(Saved data entries)
------------------------------------------------
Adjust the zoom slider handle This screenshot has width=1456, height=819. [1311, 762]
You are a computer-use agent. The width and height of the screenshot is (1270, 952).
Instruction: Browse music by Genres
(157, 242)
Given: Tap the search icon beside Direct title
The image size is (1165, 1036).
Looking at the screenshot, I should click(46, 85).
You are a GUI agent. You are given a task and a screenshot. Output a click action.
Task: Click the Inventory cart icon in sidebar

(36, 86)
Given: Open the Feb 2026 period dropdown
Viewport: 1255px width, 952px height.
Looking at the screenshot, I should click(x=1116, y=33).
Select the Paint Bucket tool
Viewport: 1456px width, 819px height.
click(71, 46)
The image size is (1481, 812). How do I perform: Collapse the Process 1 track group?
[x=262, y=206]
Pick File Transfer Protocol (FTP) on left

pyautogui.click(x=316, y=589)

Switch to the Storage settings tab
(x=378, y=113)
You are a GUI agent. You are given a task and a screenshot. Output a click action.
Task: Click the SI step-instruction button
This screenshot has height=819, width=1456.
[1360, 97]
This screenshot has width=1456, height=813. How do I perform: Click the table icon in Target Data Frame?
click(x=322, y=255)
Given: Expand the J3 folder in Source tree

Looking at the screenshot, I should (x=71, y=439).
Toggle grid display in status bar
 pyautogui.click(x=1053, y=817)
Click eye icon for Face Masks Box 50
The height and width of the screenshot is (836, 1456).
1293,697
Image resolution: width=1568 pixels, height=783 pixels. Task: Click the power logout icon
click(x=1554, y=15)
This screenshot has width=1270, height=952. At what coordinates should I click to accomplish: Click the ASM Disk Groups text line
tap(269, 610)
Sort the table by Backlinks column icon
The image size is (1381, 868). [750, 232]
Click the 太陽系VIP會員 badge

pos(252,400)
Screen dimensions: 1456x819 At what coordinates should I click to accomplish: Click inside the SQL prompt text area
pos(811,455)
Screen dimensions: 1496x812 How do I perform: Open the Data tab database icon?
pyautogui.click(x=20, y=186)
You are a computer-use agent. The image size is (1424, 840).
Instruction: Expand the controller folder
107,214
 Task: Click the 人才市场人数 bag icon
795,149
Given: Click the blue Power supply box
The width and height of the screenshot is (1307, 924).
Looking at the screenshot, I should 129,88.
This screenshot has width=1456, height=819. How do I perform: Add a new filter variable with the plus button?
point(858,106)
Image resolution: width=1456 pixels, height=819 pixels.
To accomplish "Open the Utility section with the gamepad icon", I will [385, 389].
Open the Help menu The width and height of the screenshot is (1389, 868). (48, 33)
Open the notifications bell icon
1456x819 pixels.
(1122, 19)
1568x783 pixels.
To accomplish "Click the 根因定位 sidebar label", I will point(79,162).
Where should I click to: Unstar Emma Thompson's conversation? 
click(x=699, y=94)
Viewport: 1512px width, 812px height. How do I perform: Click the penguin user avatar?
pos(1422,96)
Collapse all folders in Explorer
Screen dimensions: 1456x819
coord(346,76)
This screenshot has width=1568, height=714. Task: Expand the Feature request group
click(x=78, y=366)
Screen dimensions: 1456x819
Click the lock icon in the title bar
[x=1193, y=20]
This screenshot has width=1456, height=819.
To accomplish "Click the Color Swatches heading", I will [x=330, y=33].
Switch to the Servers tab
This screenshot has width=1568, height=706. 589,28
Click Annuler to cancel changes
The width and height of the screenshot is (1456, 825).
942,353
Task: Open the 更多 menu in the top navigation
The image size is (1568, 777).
------------------------------------------------
◆ **Exercise details**: Could you reproduce, exactly as written, the lines running from the one with "Task: Open the 更多 menu in the top navigation" to the end of the entries above?

◆ **Response below**:
Task: Open the 更多 menu in the top navigation
The image size is (1568, 777).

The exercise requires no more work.